We went live seconds before kick off. An iPad, borrowed from one of the Lewes players, tethered to one of the coach’s mobile phone 4G signal and held in place by an accessory picked up from a garage down the road that is used to lock steering wheels and duct tape. Plenty of duct tape.
There’s no replays, no zooming in on the action. To move the “camera”, I have to lift the tripod slightly so the tape bonding doesn’t snap. I cannot see the middle part of the screen as the tripod is in the way, whilst to get a shot of the action on the touchline below I have to tip the tripod onto one leg.
Commentator Ben Jacobs brings me in to talk about the build up to Liverpool’s opening goal, scored in the 7th minute after the referee seems to be the only person (including his assistant) to see the last touch come off a Lewes player and gives a corner. I forget to move the camera whilst I am talking to him from the end Lewes are defending whilst they are attacking at the other end.
Lewes come back into the game and just before half-time appear to have a clear cut penalty when a corner isn’t cleared and after three legitimate blocks, the fourth appears to hit a Liverpool hand. If only we had a closer view or a replay? Blame the cameraman.
Half-time and we have a chance to try to correct the iPad camera angle so viewers don’t have to tilt their head by 45 degrees. More duct tape is applied and we see that there is only 30% battery left. We tell each other it will be “OK” and start to think about contingencies (a mobile tethered to another mobile that I hand pan to follow the action).
Liverpool take a smart free-kick and when the ball comes over, it is headed home.
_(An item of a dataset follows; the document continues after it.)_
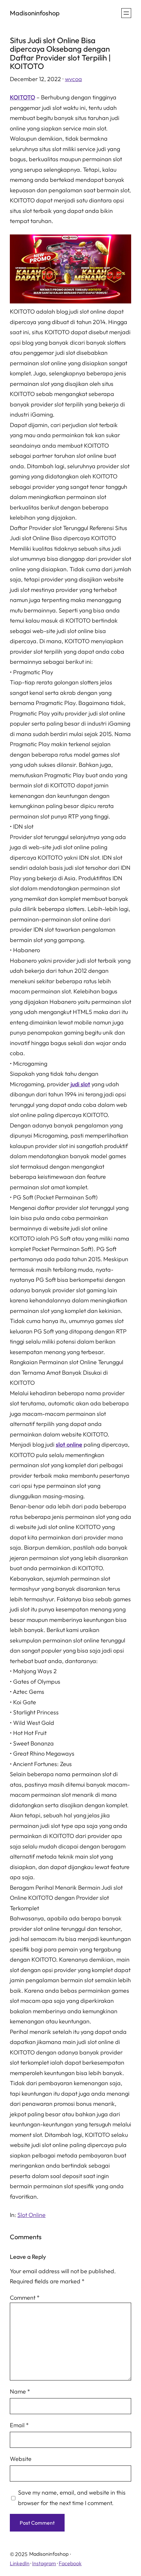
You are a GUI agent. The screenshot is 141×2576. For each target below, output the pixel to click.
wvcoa (73, 79)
Ben looks at me unsure who the scorer was. “I think it was Roberts”, he says. “I think it was Hodson” I say. The Stadium announcer tells us it was Moore.
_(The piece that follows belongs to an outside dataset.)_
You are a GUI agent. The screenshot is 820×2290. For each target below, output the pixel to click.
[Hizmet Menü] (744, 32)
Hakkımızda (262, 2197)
Lewes never look out of the game and had they taken a few more opportunities to test Foster in the Liverpool goal may have got themselves back into the game. But Liverpool managed the game well, wound down the clock and probably on the balance of play, deserved the three points.
I could now have my packet of Salt ‘n’ Vinegar Discs (surely the most salty and vinegary of crisps ever produced) without a fear of 275 stream watchers hearing me munch on those. I was also desperate for the gents, which involved a trek across the stadium and not possible during the game.
But we did it. I hadn’t set off at 6.30am in the knowledge of watching the game through 2/3rds of a iPad screen but I didn’t mind. I was one of the lucky ones that got to be “there” and hopefully we were able to bring some entertainment to a few hundred other fans who would have almost certainly all done exactly as I had if they would have been asked.
Huge kudos to Hannah, Maggie and Ben for everything they did to get the camera, network and the stream working. We may not have got any points, but we proved that where there is a will, there is a way.
Another job ticked off my list of Football To Do’s.